§ **TASK DIRECTIONS**:
Below are some entries; report how many of their lines contain the word "agent", giving nothing besides the number.

[Saved entries]
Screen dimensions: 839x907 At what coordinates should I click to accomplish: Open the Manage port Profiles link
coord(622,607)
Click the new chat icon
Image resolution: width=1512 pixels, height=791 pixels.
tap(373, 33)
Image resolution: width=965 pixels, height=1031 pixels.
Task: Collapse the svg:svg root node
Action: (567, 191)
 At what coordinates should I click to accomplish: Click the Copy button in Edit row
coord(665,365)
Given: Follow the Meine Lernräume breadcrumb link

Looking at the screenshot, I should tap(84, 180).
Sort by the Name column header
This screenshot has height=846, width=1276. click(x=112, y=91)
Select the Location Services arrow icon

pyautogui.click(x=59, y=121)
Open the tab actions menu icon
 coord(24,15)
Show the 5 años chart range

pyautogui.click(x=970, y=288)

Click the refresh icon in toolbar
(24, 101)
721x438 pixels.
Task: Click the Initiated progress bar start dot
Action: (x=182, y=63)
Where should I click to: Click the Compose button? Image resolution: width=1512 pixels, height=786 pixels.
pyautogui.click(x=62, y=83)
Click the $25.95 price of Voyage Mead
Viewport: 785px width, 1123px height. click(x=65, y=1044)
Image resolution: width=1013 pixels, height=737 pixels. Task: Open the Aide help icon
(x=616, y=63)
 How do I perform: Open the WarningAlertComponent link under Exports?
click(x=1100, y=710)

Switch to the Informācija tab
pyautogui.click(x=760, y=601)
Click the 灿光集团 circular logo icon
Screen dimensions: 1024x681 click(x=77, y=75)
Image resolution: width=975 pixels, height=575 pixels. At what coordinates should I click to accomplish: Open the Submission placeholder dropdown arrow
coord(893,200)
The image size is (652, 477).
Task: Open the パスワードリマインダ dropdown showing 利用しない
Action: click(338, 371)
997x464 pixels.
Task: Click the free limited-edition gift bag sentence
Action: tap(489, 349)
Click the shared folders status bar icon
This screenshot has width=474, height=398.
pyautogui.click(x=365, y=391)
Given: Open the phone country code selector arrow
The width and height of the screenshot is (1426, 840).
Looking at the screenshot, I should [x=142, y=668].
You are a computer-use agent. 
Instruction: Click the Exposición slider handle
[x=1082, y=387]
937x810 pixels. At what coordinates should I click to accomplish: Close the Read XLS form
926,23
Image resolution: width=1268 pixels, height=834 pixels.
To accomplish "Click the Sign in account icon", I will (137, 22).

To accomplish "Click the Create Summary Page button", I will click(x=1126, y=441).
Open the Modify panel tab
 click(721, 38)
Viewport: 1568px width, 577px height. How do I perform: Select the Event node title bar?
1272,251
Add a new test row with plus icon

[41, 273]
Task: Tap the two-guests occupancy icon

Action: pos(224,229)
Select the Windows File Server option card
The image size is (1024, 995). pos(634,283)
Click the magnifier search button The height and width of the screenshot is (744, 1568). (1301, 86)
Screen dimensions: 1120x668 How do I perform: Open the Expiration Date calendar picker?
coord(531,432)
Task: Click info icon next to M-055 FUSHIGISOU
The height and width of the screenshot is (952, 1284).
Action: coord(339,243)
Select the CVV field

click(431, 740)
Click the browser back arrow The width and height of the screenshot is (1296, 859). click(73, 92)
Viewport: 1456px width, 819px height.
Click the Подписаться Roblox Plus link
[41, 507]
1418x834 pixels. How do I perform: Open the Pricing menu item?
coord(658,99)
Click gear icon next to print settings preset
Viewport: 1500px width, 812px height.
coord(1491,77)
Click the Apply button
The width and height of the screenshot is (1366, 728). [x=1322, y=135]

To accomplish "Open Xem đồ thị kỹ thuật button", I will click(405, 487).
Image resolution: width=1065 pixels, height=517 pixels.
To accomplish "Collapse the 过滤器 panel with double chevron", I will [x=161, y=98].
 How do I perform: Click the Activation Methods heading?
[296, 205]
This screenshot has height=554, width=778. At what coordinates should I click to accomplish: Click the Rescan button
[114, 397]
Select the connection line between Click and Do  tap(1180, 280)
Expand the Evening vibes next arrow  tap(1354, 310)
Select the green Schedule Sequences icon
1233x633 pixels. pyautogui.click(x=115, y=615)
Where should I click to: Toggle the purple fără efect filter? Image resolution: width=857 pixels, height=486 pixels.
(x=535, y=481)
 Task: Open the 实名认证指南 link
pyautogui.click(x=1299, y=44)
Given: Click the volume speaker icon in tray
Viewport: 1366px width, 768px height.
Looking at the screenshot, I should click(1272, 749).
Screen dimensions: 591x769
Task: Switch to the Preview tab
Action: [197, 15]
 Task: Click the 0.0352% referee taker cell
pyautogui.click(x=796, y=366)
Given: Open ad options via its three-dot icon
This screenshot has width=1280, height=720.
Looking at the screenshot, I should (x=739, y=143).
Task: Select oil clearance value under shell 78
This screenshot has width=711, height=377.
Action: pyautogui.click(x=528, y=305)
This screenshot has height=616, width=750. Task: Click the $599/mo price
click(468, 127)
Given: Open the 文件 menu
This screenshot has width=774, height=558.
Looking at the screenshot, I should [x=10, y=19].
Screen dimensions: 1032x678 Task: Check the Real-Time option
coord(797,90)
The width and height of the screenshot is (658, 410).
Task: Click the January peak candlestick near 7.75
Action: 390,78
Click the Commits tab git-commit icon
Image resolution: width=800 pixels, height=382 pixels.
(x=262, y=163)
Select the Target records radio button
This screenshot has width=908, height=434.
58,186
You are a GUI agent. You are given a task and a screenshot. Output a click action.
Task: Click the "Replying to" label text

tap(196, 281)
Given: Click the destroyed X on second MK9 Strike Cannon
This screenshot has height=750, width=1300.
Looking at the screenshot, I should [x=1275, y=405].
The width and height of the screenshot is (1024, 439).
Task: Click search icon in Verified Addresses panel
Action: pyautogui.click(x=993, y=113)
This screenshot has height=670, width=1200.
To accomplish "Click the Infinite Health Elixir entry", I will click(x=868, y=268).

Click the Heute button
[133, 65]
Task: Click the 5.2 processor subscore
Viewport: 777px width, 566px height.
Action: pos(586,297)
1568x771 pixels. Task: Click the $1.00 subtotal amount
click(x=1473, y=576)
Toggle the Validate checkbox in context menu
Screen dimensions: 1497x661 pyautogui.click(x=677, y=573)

§ **RESULT OF THIS EXERCISE**:
2